Но я говорил не о том и потому тут же пространно пояснил свой неясный вопрос. Свести никчемность жизни к ее грубой необходимости, решить ее в практической сфере, попросту говоря, прожить — это несложно. Но я не о том, я считал должным открыть свою собственную личность, увидеть ее блистательное сверкание и не ослепнуть и не оглохнуть. Томас против моего ожидания нисколько не смутился.
— Зимой иногда я читаю далеко за полночь. До чего же прекрасна зимняя ночь! Ясная, чистая. Бывает, я подхожу к окну, чтобы посмотреть на звезды, на застывшие в безмолвии темные поля. И вот тут я вдруг понимаю, что в том, что я живу, есть нечто необычное. Я очень ясно ощущаю себя. И не только себя, но и то, что является частью меня, — моих детей, которые спят крепким сном, работников, с которыми я разговаривал, и землю, которой я помогаю трудиться. И все это так, будто я — часть чего-то, чего-то очень большого, что идет от меня к знакомым мне людям, от них к знакомым их знакомых, и в прошлое, и в будущее.
— Но это не то! Это другое, совсем другое!
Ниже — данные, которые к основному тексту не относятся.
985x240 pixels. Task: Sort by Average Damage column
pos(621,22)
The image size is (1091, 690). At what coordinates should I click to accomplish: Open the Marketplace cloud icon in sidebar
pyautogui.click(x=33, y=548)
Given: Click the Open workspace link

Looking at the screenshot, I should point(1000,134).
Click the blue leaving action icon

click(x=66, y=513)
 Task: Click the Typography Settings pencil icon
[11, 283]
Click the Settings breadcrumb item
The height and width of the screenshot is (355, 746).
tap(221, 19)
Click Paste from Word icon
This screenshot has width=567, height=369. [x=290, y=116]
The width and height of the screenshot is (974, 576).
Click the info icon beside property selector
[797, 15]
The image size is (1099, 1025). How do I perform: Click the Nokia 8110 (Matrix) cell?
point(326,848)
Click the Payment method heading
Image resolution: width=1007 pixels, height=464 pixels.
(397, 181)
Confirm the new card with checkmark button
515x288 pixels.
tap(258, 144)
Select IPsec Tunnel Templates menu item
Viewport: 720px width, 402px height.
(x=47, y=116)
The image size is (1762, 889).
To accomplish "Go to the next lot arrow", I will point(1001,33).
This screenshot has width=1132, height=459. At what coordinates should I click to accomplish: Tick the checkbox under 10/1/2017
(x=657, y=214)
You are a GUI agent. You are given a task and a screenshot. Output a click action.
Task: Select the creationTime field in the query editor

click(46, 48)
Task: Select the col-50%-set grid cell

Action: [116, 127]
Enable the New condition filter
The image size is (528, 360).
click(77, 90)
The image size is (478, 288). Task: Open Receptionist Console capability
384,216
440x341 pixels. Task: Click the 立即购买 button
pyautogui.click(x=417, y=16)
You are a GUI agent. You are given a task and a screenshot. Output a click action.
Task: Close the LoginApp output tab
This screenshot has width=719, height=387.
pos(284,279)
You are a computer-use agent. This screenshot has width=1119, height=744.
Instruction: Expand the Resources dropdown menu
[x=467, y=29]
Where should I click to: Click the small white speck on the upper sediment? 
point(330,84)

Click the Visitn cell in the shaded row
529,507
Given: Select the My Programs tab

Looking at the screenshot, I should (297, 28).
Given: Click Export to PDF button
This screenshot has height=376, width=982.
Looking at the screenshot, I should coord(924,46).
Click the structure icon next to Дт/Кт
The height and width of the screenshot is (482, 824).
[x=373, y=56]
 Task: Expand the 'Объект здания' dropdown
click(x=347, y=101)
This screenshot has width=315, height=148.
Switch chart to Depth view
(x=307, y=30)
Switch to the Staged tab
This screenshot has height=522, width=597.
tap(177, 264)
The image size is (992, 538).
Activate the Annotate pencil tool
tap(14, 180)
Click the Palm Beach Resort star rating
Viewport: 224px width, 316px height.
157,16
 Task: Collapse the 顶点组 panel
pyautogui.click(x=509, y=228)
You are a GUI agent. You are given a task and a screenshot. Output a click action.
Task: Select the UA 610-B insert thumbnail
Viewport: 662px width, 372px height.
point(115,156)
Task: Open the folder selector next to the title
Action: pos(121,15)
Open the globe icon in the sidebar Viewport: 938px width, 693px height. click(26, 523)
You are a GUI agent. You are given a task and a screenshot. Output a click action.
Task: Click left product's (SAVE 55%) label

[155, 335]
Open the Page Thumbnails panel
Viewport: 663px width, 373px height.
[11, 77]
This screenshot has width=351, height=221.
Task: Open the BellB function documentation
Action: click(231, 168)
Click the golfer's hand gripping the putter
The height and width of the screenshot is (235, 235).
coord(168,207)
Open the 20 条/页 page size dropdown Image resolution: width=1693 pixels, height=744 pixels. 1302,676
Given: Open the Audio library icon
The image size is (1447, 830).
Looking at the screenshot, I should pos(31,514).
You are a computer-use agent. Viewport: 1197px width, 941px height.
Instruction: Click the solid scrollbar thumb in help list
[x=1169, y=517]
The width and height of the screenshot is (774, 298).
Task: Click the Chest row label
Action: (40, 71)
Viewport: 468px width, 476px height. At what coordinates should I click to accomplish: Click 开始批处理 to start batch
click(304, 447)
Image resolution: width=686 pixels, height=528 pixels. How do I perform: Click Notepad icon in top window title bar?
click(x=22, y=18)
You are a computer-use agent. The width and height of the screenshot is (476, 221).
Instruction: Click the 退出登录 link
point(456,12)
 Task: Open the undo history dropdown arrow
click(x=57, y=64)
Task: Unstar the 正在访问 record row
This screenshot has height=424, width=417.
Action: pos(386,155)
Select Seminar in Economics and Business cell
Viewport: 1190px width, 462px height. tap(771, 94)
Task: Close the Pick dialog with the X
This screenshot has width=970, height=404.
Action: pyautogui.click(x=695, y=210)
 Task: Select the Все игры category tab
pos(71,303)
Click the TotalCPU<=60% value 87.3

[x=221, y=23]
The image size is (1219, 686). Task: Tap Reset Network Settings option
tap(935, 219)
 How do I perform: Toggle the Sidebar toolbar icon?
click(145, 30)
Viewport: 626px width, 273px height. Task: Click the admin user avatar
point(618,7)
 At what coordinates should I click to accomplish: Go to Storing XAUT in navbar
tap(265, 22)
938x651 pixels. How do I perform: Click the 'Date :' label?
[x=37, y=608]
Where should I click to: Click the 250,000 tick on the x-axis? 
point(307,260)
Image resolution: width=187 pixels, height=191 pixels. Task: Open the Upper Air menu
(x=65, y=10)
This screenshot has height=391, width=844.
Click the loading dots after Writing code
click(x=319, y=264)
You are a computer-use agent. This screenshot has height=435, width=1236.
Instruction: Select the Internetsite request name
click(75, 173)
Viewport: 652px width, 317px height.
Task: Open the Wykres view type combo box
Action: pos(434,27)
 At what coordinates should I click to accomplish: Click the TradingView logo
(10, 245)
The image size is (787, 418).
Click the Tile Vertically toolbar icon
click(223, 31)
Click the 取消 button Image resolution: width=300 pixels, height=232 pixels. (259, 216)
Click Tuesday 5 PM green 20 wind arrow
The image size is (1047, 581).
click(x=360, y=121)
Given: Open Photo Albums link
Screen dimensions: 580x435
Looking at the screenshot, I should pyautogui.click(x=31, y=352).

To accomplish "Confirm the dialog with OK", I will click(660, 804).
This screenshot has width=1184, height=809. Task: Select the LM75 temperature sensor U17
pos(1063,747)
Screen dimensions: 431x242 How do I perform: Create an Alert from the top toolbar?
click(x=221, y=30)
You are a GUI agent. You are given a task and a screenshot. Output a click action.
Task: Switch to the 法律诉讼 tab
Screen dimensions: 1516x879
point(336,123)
Наконец из дома выходит мать, и мы трогаемся в путь. Тут я вдруг вспомнил о подарках, привезенных малышам. Вернулся в дом, раскрыл чемодан, нашел кулечки с алентежскими сладостями, с разными местными лакомствами. Все завернул и вернулся в машину. Теперь до шоссе мы ехали по узкой дороге. А там, километров десять — и мы в деревне брата. Его дом был домом тестя. Тесть же жил на другой своей ферме с виноградниками, оливковыми рощами и пахотными землями. Это же было небольшое местечко с небольшой речушкой и широко раскинувшимися бесплодными землями. Дом двухэтажный, просторный, за домом виноградник и тут же рядом старый сосновый лес. Когда Томас почти у дома, после подъема по тополевой аллее, затормозил, машину атаковала орава горланящих ребятишек. Те, что постарше, легко сбежав с гранитной лестницы, неслись впереди, следом за ними, неутешно плача, что не может угнаться за братьями, поспешал самый маленький. Тут появилась Изаура. Спокойно спустившись с лестницы, она подошла к нам. Мелкота прыгала вокруг, не давая мне распределить подарки. Наконец я достиг своего, и каждый получил именно ему предназначавшийся сверток, который тут же был вскрыт и сопоставлен с теми, что получили другие.
— Вы не очень с ними церемоньтесь, они ведь на шею сядут, — сказала Изаура.
Я взял на руки самого маленького, который никак не мог развернуть полученный подарок. Прислонившись к лестнице, я посадил его себе на колено и приступил вместе с ним к сложному делу. Но как только сверток был развернут, малыш попросился на пол и тут же стал хвастаться полученным. Мать с Изаурой поднялись в дом, ребята разбежались, я остался один на один с Томасом. Мягко светило солнце, мы шли между слегка припорошенных снегом виноградных лоз, снег быстро таял. Так мы дошли до сосняка, где на солнышке грелись несколько голых скал. Я посмотрел окрест себя, глубоко вздохнул, весь во власти мягкого, снежного, солнечного дня.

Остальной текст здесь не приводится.